··· SUPPLIED RECORDS ···

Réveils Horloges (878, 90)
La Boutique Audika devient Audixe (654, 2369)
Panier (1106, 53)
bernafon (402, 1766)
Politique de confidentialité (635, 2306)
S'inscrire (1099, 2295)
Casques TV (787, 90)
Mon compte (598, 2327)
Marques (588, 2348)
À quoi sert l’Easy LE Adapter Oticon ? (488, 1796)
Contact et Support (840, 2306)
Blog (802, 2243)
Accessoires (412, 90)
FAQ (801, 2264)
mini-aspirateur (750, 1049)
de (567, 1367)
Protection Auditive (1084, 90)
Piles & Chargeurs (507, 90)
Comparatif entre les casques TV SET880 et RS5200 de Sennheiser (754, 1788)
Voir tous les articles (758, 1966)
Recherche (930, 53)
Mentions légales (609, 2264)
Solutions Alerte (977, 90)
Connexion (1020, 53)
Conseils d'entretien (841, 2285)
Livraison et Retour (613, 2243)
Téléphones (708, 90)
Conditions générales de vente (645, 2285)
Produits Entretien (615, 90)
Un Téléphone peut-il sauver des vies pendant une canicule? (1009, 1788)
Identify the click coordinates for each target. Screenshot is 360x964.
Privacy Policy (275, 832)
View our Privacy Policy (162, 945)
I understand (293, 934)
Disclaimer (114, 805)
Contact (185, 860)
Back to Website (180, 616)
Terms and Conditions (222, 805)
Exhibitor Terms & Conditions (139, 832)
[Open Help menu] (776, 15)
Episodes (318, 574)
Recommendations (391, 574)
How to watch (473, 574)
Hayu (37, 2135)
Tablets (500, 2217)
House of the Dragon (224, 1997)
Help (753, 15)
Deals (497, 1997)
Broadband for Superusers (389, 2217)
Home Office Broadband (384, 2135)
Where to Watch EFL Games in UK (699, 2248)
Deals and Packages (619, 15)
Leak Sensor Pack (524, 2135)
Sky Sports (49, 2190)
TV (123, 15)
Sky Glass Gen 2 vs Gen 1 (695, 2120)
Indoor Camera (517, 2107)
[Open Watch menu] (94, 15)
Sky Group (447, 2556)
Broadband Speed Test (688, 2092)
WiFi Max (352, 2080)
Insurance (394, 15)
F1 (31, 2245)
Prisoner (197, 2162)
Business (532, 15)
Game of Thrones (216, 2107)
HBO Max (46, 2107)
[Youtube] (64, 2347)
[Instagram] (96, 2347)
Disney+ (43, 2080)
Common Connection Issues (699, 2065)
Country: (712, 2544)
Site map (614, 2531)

···

TASK GOAL: Copy the listing word for word, leaving nothing out.

RESPONSE TO THE TASK:
Réveils Horloges (878, 90)
La Boutique Audika devient Audixe (654, 2369)
Panier (1106, 53)
bernafon (402, 1766)
Politique de confidentialité (635, 2306)
S'inscrire (1099, 2295)
Casques TV (787, 90)
Mon compte (598, 2327)
Marques (588, 2348)
À quoi sert l’Easy LE Adapter Oticon ? (488, 1796)
Contact et Support (840, 2306)
Blog (802, 2243)
Accessoires (412, 90)
FAQ (801, 2264)
mini-aspirateur (750, 1049)
de (567, 1367)
Protection Auditive (1084, 90)
Piles & Chargeurs (507, 90)
Comparatif entre les casques TV SET880 et RS5200 de Sennheiser (754, 1788)
Voir tous les articles (758, 1966)
Recherche (930, 53)
Mentions légales (609, 2264)
Solutions Alerte (977, 90)
Connexion (1020, 53)
Conseils d'entretien (841, 2285)
Livraison et Retour (613, 2243)
Téléphones (708, 90)
Conditions générales de vente (645, 2285)
Produits Entretien (615, 90)
Un Téléphone peut-il sauver des vies pendant une canicule? (1009, 1788)
Identify the click coordinates for each target. Screenshot is 360x964.
Privacy Policy (275, 832)
View our Privacy Policy (162, 945)
I understand (293, 934)
Disclaimer (114, 805)
Contact (185, 860)
Back to Website (180, 616)
Terms and Conditions (222, 805)
Exhibitor Terms & Conditions (139, 832)
[Open Help menu] (776, 15)
Episodes (318, 574)
Recommendations (391, 574)
How to watch (473, 574)
Hayu (37, 2135)
Tablets (500, 2217)
House of the Dragon (224, 1997)
Help (753, 15)
Deals (497, 1997)
Broadband for Superusers (389, 2217)
Home Office Broadband (384, 2135)
Where to Watch EFL Games in UK (699, 2248)
Deals and Packages (619, 15)
Leak Sensor Pack (524, 2135)
Sky Sports (49, 2190)
TV (123, 15)
Sky Glass Gen 2 vs Gen 1 (695, 2120)
Indoor Camera (517, 2107)
[Open Watch menu] (94, 15)
Sky Group (447, 2556)
Broadband Speed Test (688, 2092)
WiFi Max (352, 2080)
Insurance (394, 15)
F1 (31, 2245)
Prisoner (197, 2162)
Business (532, 15)
Game of Thrones (216, 2107)
HBO Max (46, 2107)
[Youtube] (64, 2347)
[Instagram] (96, 2347)
Disney+ (43, 2080)
Common Connection Issues (699, 2065)
Country: (712, 2544)
Site map (614, 2531)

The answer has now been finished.